Yine öyle hızlı bir sevişmenin tatlı yorgunluğu ile kendini pervasızca, çırılçıplak bir şekilde yatağın üzerine sırt üstü atan Sırtlan, tatmin edilmiş ruh hali ile hafif hafif yorgunluk iniltileri çıkarıyordu. Bu arada görevini tamamlamaya uğraşan 'beden işçisi' de bir kedi sırnaşıklığı ile tekrar sokuluyor, Sırtlan'ın yüzüne, saçlarına, en mahrem yerlerine ateşli öpücükler kondurup işini ustalıkla yapıyor, tüm hünerlerini sergiliyordu adeta.Birkaç günlük Uludağ kaçamağı derken, neredeyse ayın yarısını devirmişlerdi. Celal bile o bilinen hırsıyla, Sırtlan'ın tüm alaylı konuşmalarına karşılık kaymayı iyice öğrenmiş, yaptığı slalom hareketleriyle keyifli bir şekilde yamaçtan aşağıya doğru süzülmenin keyfini çıkarıyordu. Celal de burada bulunmaktan zevk almaya başlayınca, kısa tutmak istedikleri Uludağ kaçamağı, kendiliğinden uzayıvermişti.
Orospu kasığında sabahlanan bir günün ortalarına doğru, sehpanın üzerindeki cep telefonu yine bildik melodi ile çalmaya başlayınca, üzerindeki etten çıplak örtüyü(!) kenara iten Sırtlan, vakit kaybetmeden telefona koştu. Göz işareti yapılınca odadan çıkması gerektiğini anlayan sarışın hatun, yatak çarşafını üzerine doladığı gibi, öbür odaya geçti. Onun arkasından bir daha bakan Sırtlan, konuşmaya başladı "İyi günler efendim, sizler nasılsınız? Eh işte, sayenizde..."
Yalnız eski telefon konuşmalarına benzemiyordu bu konuşma. İki Numara konuştukça Sırtlan'ın yüzü asılıyordu. Son cümleden sonra, yüzü bir anda kararır gibi oldu. İki Numara'nın söylediklerinin hoşuna gitmediği gün gibi aşikârdı. Uzun süre karşısındakinin sözünü kesmeden dinledi. O bir emir kuluydu sadece. "Anladım efendim. Yoo, yo... Hiç önemli değil efendim, zaten haddinden fazla kaldık bile burada, sağolun. İyi günler."

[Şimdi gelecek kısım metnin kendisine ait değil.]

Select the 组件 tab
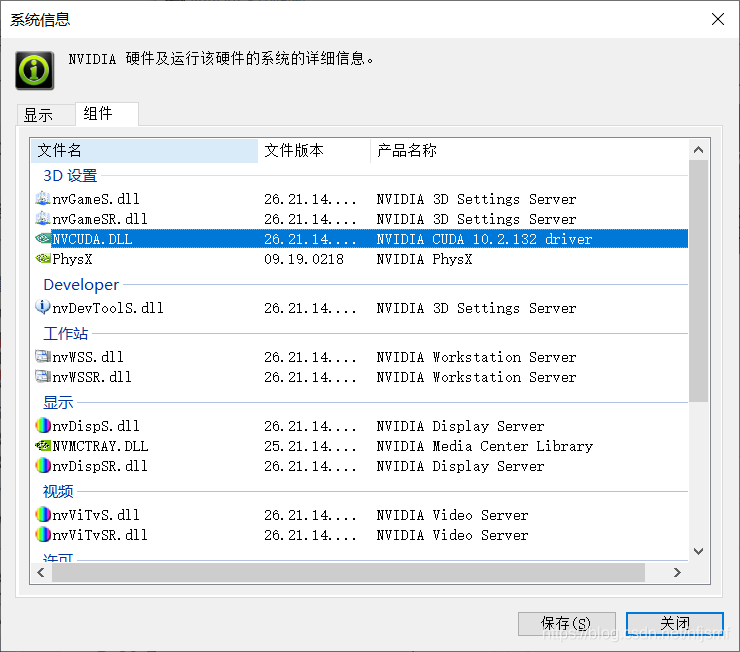The height and width of the screenshot is (652, 740). [98, 114]
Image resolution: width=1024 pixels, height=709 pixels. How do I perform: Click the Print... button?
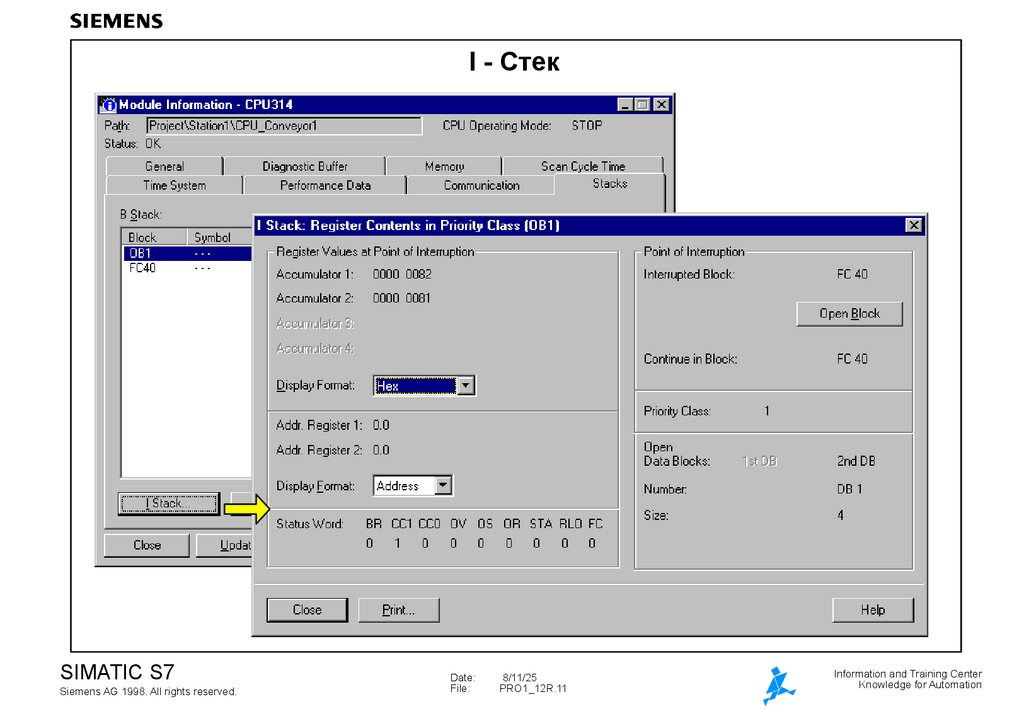(398, 610)
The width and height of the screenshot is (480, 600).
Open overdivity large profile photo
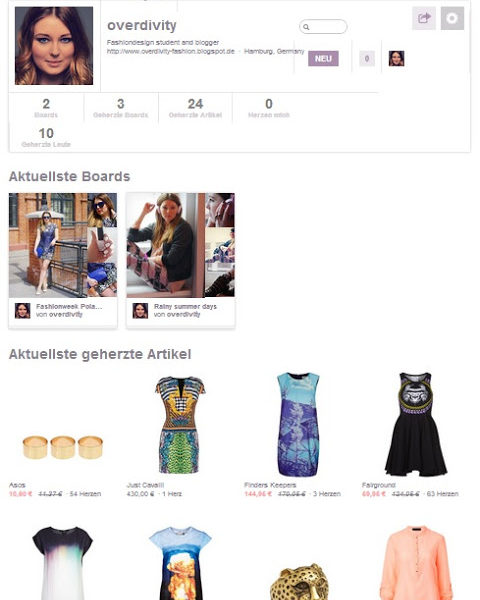54,46
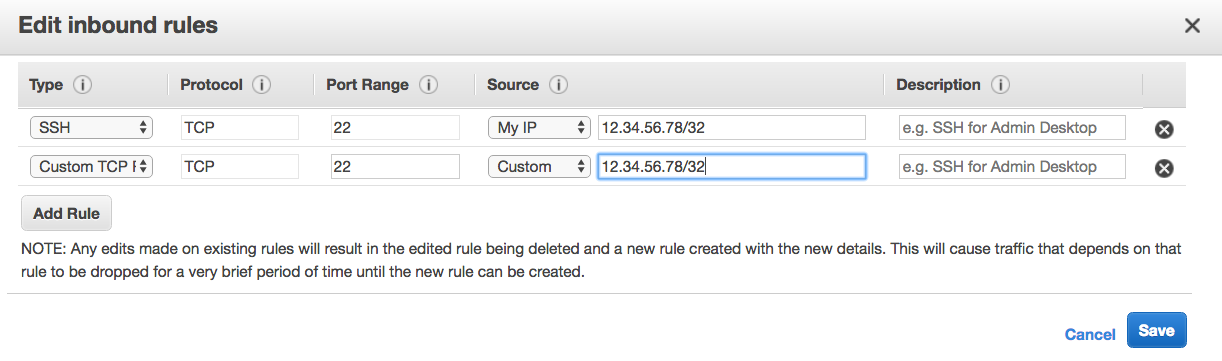
Task: Click the first rule's Description field
Action: pos(1011,127)
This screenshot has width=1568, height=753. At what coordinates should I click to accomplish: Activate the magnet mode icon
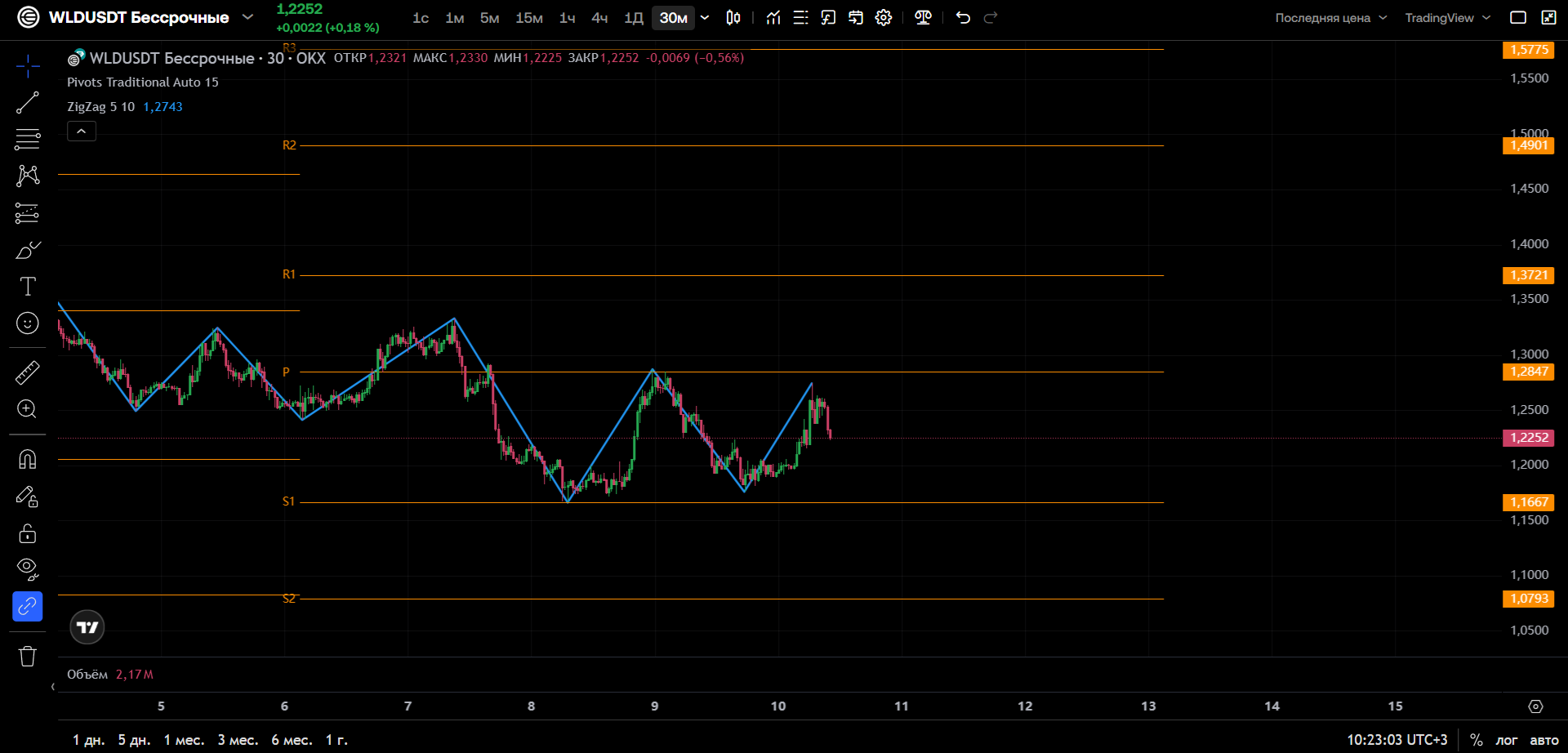point(27,460)
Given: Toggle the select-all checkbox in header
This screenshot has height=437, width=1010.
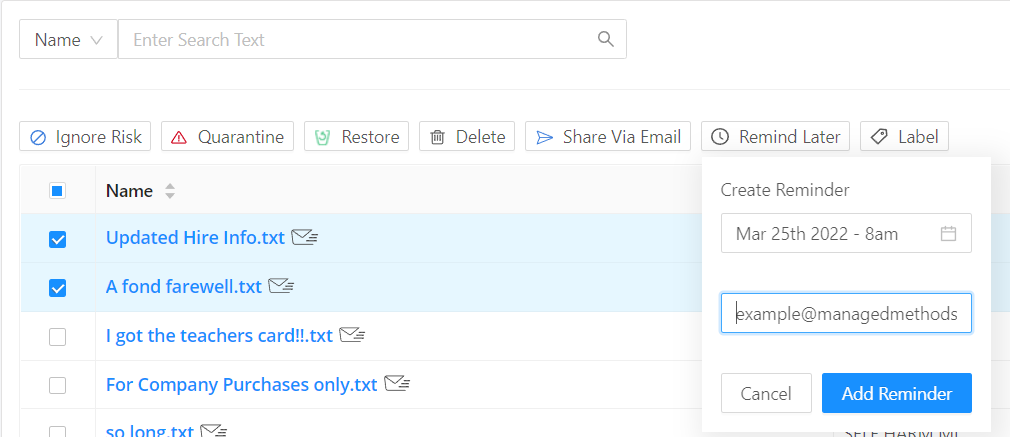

Sırtlan'ın emriyle odalarındaki bayanları bir taksiye bindirip Bursa'ya yollayan Celal, yine önemli bir iş çıktığını sezip salona geldiğinde, Sırtlan'ı odada bekliyor buldu. Canı sıkkın gibi konuştu Sırtlan. "Oğlum ben sana demedim mi bize rahat yüzü göstermezler diye! Rahip cinayetinin medyada yeterince ilgi görmediğini söylüyormuş Bir Numara. En yakın zamanda çok daha iyi ses getirecek bir iş daha bitirmemizi istiyorlar."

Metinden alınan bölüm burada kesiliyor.